Stored records:
____________

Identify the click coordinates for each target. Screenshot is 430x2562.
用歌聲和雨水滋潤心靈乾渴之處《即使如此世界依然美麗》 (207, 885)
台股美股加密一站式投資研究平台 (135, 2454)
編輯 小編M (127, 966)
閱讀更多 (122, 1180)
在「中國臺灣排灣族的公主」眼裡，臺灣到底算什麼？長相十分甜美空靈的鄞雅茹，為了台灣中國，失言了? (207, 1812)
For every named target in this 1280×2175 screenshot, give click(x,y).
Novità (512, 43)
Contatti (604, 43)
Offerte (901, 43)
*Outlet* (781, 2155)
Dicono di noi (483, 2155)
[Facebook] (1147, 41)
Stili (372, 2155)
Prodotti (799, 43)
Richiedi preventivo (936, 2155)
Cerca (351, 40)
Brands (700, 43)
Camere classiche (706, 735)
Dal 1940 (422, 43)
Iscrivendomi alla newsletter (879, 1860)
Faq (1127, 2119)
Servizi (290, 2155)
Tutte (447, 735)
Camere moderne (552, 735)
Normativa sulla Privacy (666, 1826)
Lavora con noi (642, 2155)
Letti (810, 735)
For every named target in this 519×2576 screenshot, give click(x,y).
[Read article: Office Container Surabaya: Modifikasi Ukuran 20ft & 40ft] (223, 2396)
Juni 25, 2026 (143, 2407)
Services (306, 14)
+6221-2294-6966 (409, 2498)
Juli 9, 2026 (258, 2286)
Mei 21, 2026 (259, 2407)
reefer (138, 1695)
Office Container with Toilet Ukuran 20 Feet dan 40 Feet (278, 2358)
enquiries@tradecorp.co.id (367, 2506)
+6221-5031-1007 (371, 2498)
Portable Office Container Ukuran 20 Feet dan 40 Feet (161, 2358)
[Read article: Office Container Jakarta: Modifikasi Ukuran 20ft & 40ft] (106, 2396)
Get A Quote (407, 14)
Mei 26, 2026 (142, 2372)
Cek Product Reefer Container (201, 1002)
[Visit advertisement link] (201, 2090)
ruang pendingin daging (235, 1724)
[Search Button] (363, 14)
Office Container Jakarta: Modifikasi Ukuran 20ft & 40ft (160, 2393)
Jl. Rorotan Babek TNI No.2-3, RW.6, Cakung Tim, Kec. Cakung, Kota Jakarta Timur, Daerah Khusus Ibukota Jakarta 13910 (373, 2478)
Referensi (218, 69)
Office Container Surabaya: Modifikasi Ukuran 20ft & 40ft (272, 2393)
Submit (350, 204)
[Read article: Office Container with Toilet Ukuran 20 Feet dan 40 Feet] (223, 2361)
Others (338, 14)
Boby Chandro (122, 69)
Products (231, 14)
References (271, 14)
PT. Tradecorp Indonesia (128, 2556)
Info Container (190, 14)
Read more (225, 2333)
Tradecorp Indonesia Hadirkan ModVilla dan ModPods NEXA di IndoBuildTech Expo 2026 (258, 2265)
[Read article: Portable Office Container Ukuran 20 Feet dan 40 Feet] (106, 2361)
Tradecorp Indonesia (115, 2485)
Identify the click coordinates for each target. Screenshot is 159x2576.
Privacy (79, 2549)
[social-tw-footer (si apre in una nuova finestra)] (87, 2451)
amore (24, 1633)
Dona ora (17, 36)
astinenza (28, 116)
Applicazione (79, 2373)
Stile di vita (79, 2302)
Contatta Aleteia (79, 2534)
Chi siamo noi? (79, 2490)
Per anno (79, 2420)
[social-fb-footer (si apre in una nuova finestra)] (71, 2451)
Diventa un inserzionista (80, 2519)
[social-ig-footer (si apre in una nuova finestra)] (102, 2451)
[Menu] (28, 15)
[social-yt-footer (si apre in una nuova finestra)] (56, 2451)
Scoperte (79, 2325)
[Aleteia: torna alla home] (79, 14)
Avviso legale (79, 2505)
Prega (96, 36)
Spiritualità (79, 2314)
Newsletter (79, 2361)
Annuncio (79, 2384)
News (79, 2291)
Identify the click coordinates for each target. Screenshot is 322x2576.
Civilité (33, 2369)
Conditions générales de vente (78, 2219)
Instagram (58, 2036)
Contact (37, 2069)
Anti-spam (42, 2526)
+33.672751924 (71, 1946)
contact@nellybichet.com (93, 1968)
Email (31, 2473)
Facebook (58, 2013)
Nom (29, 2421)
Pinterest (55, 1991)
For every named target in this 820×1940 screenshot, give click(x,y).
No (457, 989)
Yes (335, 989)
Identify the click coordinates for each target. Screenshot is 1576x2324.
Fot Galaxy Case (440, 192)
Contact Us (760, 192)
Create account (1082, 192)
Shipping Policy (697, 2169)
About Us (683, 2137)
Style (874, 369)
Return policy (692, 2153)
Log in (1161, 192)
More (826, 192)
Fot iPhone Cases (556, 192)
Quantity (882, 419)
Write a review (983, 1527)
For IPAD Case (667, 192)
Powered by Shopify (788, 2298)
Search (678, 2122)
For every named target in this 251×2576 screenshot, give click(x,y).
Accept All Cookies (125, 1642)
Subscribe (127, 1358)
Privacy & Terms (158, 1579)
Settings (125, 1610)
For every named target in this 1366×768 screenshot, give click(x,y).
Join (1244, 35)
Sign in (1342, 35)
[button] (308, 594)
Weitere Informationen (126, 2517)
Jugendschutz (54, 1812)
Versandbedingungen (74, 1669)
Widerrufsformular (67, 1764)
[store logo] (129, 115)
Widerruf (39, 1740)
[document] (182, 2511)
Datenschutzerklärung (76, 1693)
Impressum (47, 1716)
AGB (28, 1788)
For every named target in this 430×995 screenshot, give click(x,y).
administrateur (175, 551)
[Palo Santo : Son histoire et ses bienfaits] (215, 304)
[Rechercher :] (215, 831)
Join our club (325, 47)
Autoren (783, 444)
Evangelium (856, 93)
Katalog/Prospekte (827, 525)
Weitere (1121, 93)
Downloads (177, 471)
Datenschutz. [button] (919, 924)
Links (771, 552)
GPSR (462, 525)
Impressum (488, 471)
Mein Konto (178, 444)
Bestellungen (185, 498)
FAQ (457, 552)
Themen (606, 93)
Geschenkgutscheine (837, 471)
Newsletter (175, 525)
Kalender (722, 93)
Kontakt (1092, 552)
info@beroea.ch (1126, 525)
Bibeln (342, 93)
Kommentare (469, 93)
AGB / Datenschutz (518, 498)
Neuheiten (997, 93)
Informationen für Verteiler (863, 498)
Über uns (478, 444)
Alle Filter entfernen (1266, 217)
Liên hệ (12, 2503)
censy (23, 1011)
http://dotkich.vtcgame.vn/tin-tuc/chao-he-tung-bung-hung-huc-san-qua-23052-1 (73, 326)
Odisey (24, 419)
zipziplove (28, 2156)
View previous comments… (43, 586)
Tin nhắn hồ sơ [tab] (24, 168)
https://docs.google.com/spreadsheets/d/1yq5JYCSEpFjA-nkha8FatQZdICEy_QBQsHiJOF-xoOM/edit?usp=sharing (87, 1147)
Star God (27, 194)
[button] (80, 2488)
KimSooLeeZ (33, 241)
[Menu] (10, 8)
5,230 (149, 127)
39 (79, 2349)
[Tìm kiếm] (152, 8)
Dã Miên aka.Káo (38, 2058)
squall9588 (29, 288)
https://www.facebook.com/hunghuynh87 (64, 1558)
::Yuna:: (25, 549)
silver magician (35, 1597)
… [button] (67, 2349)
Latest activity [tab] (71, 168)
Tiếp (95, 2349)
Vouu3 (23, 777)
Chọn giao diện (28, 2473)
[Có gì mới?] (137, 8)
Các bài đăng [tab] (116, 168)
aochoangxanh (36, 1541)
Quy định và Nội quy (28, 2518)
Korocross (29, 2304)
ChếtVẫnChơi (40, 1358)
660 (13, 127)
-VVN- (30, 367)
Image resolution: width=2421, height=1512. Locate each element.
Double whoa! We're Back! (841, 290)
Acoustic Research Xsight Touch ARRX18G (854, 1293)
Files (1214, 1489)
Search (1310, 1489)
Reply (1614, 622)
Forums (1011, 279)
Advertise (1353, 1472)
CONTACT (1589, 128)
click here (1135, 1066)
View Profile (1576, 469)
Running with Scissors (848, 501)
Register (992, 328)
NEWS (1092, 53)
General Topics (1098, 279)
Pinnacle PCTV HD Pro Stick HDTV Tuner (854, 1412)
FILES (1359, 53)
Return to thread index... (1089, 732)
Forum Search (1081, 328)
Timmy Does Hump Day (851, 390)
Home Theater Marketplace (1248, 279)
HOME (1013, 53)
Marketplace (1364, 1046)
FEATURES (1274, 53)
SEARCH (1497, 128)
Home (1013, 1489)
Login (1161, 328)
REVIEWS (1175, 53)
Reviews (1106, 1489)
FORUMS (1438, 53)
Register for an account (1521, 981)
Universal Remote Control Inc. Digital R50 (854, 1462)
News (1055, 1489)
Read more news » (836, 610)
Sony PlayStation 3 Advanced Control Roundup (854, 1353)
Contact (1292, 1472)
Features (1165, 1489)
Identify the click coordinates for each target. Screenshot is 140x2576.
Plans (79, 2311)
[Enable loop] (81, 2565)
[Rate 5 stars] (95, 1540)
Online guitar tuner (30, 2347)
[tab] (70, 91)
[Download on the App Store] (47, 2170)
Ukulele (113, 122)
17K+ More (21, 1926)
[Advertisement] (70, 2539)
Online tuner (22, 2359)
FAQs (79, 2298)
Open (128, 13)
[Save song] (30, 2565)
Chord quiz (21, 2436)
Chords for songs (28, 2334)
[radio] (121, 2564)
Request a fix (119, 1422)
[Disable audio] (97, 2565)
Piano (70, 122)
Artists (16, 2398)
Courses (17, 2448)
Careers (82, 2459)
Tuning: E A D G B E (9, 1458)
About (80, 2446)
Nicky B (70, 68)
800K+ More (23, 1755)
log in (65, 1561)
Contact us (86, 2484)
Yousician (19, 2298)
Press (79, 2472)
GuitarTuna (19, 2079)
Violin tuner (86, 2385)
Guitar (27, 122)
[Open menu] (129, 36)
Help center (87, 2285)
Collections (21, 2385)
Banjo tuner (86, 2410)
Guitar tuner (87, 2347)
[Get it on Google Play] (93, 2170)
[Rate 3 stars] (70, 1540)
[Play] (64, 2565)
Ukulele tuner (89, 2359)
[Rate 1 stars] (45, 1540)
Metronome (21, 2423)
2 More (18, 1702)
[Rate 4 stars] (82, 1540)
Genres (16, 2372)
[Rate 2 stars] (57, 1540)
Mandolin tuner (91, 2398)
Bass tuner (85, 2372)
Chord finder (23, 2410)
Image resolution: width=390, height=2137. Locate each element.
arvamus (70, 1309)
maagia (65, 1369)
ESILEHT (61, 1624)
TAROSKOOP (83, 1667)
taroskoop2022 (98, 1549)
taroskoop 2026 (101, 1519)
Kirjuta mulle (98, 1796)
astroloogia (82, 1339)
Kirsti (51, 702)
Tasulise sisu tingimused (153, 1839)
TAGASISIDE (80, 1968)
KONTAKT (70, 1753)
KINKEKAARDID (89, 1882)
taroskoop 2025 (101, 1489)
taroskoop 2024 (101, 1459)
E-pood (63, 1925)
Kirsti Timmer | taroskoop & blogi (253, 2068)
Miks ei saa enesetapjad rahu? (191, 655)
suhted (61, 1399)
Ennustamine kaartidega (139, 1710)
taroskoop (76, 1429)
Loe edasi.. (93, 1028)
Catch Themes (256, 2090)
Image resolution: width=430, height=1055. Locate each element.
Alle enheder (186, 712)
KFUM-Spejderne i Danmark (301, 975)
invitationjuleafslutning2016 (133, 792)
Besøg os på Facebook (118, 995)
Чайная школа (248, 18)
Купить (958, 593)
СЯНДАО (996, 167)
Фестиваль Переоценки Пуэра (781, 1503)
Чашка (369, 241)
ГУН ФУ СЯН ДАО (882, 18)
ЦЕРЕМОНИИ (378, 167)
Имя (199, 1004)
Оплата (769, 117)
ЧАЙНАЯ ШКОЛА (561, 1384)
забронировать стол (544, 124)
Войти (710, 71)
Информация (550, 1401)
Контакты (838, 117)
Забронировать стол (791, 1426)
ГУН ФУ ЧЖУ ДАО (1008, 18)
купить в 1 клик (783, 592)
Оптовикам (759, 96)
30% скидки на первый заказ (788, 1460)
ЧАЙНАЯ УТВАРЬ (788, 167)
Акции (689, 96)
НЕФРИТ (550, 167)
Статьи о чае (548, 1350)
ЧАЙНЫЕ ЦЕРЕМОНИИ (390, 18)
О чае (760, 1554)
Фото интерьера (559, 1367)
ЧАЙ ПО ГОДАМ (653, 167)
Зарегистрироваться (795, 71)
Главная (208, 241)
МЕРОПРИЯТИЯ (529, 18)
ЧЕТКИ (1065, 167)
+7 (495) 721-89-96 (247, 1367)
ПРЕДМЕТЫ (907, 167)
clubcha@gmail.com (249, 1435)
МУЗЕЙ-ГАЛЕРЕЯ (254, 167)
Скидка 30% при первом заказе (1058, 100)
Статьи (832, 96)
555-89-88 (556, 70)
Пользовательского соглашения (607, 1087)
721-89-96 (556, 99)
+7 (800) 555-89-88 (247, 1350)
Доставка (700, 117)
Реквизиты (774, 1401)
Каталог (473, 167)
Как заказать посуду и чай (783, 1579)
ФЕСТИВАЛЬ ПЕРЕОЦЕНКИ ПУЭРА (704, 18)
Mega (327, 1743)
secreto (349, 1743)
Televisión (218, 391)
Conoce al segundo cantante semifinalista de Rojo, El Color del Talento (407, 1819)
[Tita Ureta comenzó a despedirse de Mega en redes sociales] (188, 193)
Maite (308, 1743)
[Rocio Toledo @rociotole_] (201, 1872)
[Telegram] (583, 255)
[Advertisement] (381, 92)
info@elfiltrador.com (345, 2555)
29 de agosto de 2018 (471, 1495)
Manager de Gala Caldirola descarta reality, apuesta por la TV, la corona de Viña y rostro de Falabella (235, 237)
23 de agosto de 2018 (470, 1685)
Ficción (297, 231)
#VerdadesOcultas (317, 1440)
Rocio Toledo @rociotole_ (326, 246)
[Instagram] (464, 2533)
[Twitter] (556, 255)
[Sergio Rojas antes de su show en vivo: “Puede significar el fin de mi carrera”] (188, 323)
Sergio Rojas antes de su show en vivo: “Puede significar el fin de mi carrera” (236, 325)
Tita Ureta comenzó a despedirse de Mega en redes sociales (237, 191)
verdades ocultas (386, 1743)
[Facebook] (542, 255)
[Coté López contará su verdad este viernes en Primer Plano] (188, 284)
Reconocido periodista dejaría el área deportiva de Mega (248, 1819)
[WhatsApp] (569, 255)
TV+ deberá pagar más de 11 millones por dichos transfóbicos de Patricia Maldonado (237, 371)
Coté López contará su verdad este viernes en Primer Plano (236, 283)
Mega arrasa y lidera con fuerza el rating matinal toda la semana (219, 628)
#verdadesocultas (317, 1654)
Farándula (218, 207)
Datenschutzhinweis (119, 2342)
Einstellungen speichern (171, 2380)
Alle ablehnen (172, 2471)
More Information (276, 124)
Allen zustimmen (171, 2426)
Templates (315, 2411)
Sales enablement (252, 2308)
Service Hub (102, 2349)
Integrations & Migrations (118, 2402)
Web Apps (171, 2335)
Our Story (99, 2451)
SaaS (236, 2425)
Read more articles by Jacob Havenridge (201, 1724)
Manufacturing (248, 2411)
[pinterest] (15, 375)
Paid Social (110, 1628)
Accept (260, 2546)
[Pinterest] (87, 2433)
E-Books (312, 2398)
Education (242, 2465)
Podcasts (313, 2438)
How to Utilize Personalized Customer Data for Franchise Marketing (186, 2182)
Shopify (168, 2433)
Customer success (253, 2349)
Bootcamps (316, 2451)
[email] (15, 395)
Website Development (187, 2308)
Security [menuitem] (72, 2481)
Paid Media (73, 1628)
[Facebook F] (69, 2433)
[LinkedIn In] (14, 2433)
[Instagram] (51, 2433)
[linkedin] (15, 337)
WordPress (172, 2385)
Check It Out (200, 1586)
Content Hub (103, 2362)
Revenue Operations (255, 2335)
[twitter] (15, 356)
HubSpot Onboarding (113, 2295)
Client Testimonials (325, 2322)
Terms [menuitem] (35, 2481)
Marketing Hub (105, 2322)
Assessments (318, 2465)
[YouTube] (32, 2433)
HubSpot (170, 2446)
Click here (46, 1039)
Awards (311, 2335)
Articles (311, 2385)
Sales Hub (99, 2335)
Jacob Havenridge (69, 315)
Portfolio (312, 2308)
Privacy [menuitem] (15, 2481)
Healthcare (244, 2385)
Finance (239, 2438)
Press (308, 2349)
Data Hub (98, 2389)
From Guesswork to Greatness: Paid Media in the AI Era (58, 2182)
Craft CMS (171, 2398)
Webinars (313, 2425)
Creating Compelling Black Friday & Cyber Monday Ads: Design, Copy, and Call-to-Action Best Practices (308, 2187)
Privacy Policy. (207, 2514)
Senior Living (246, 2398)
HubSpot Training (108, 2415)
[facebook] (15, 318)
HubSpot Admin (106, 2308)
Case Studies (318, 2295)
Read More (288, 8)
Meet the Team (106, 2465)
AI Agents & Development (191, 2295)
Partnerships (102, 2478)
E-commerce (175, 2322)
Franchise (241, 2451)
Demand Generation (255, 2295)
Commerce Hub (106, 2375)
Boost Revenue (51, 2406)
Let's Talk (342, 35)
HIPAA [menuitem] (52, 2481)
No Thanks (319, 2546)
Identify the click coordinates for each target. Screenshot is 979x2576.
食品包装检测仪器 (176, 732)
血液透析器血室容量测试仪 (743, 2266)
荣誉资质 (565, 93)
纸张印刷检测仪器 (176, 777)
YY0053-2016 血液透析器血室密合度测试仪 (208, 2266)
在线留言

____________

Exercise brief:
What lines above contain the string "Media"? Copy all of them.

Exercise output:
Paid Media (73, 1628)
From Guesswork to Greatness: Paid Media in the AI Era (58, 2182)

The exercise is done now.